There are answers they don’t have. There are choices they make that will not be agreed upon and there are, and this is what gives the film such joy and texture and charm, secrets that will always be kept. Some are big, some are small, but they needn’t all be drug out into the middle of the living room to be solved in some large, cathartic group screaming fest. They are, in other words, like the families a lot of us either live in or recognize.
Seth (Greg Wise) and his boyfriend William (Chad Anthony Miller) arrive for the Biederman family vacation week at the lake. It’s an awkward situation to begin with as Seth has had little contact with his brother Thomas (Troy Schremmer), a popular and conservative local pastor, since Seth came out to him. But things are further complicated by the fact that only Seth’s sister-in-law Mattie (Janelle Schremmer) knew that William even existed.
Chris (Steven Schaefer), Seth’s brother-in-law, doesn’t even know that Seth’s gay, insisting at the end of the family’s first difficult dinner together, ”No way. Seth’s straight as shit.” An indication of his failure to fully grasp William’s explanation that he and Seth met online and it was ”like love from the waist down.”
Which is part of what makes An Ordinary Family so wonderful as a film. There is a robust and entirely organic feel to the movie, made real in small moments like when Mattie bickers with her husband Thomas about his working in bed. It doesn’t blow into an overly articulate diatribe, but instead fades into something familiar and entirely everyday.
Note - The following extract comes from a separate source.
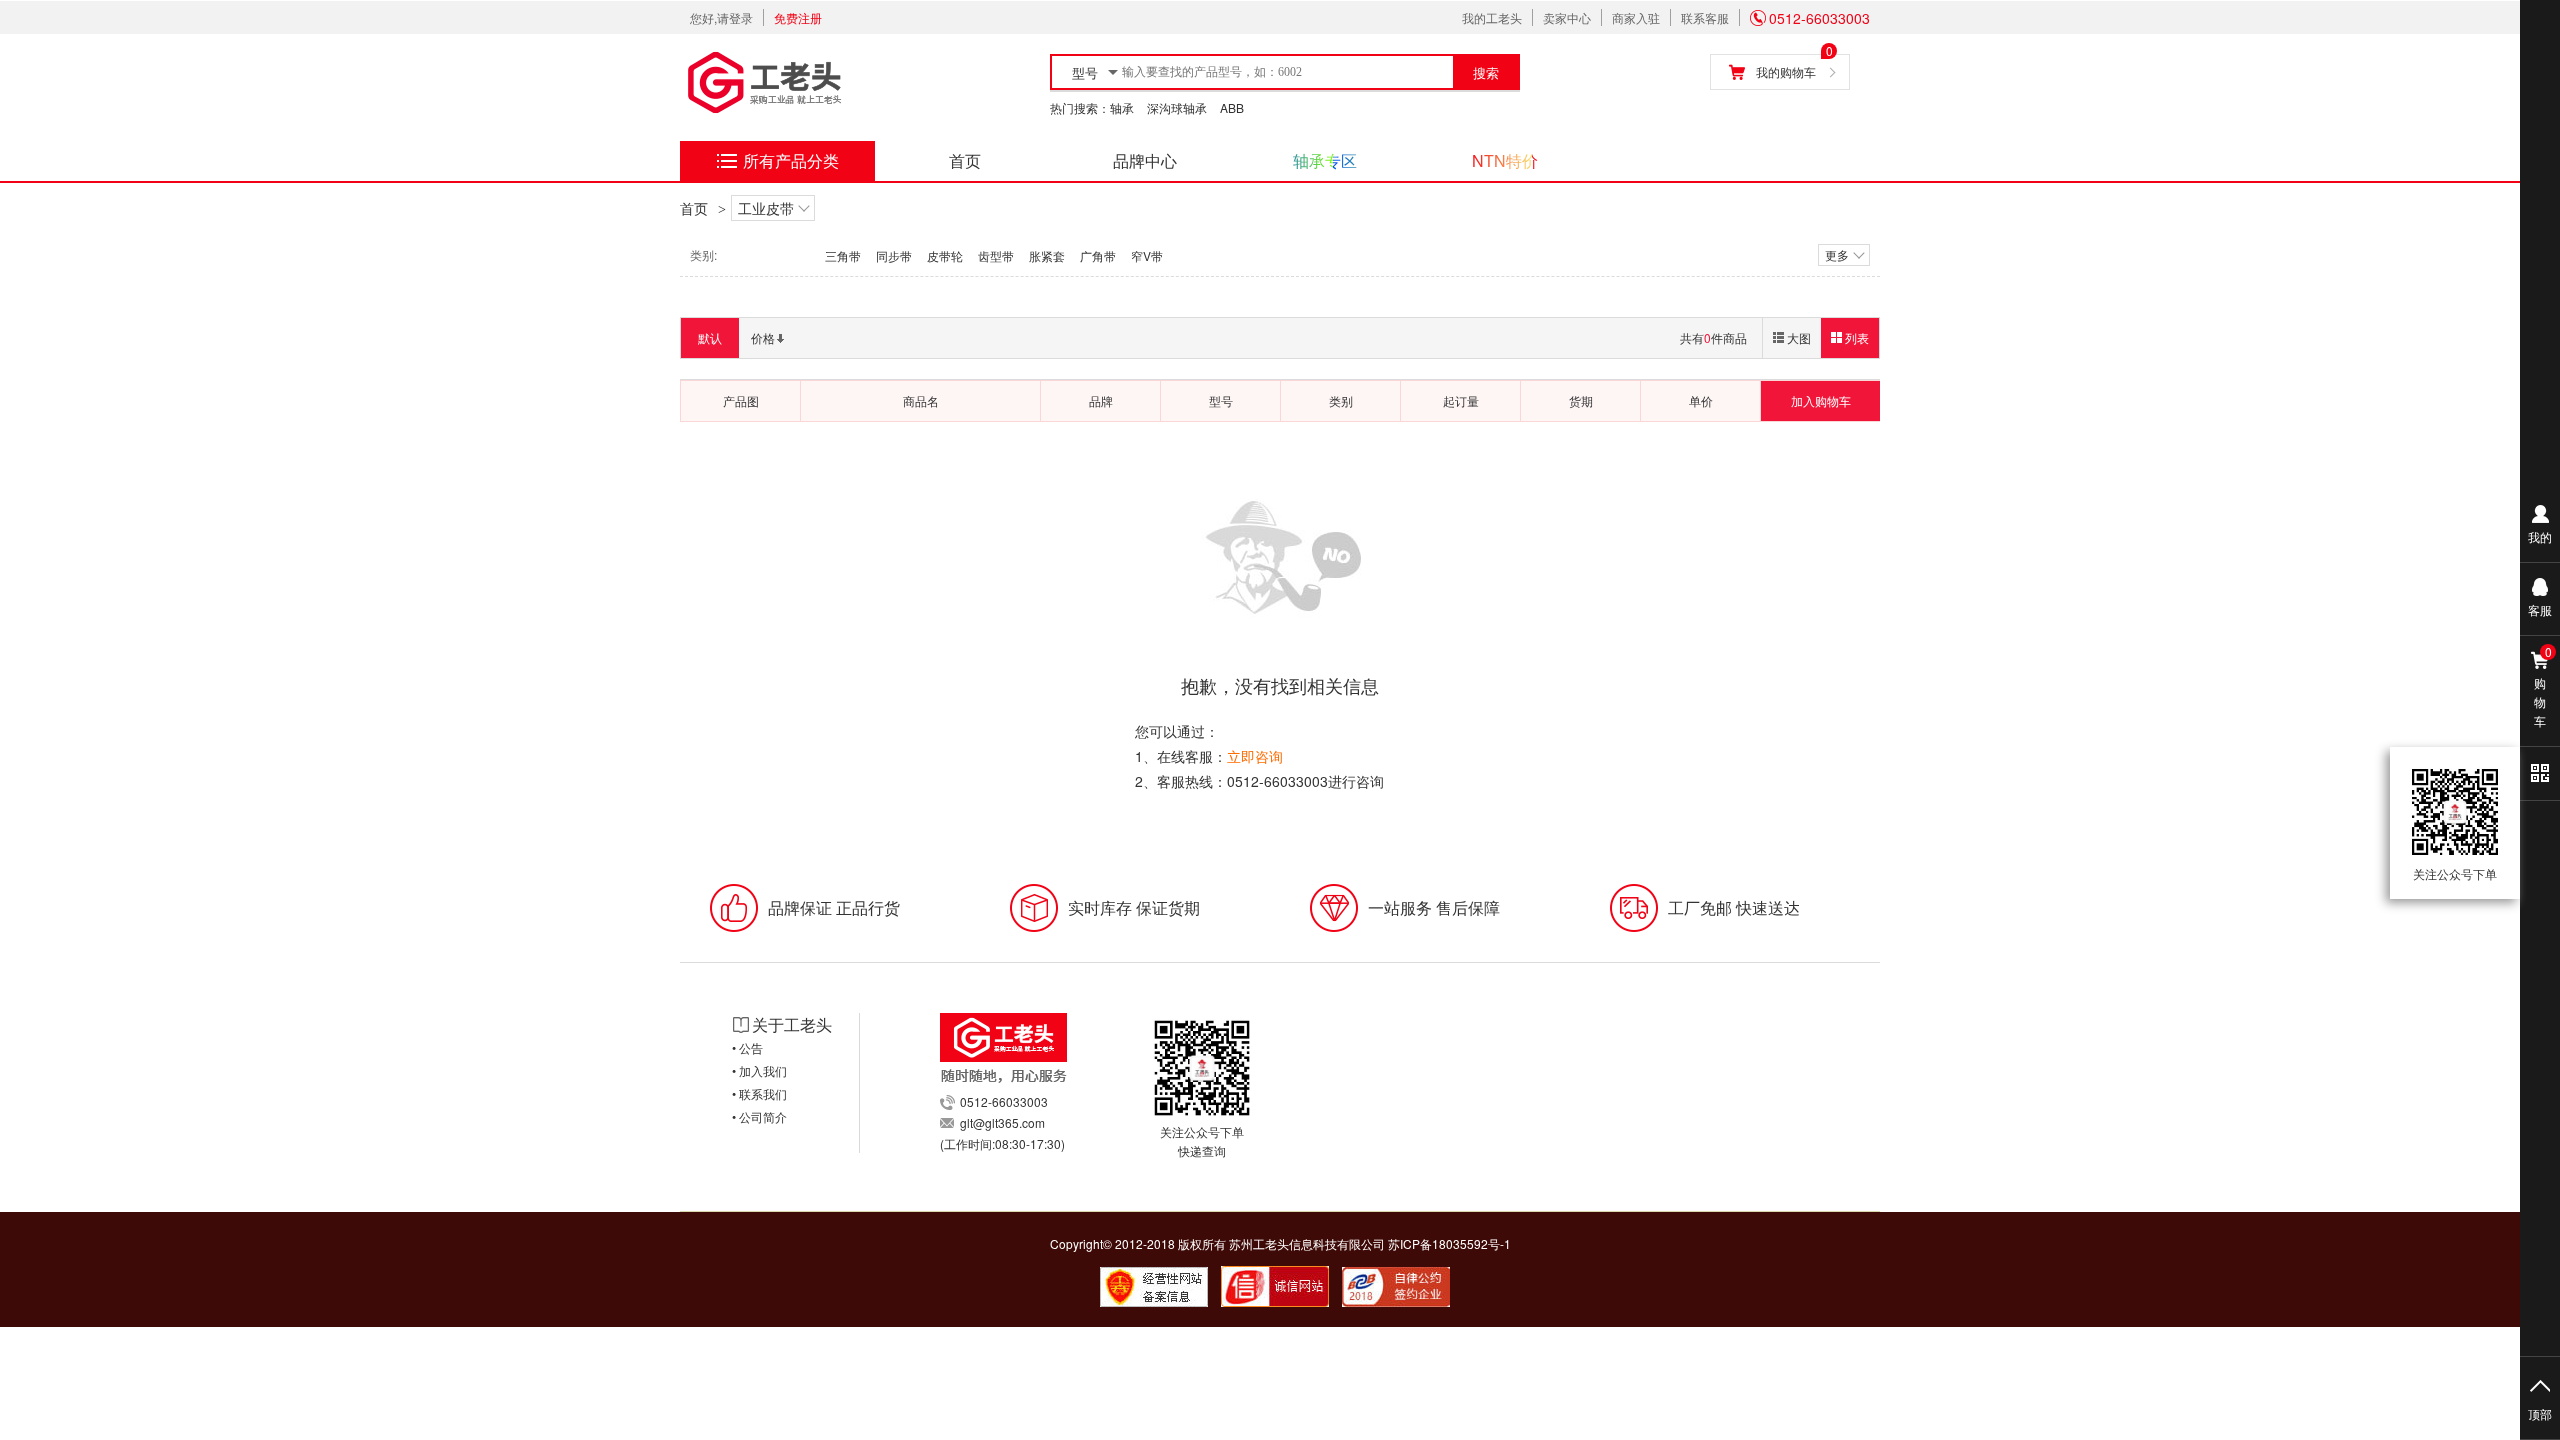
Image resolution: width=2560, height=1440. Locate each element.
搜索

The film delivers no big answers. No shocking revelations that will leave you gape-mouthed in disbelief. This is that very difficult filmmaking that attempts to craft great fiction out of the common-day, and succeeds because writers Mike Akel (who also earns the director credit) and Matt Patterson have started out with the often ignored fundamental element of films. With An Ordinary Family, they have chosen to tell a great story. And they have done so in a fashion that is entirely extraordinary.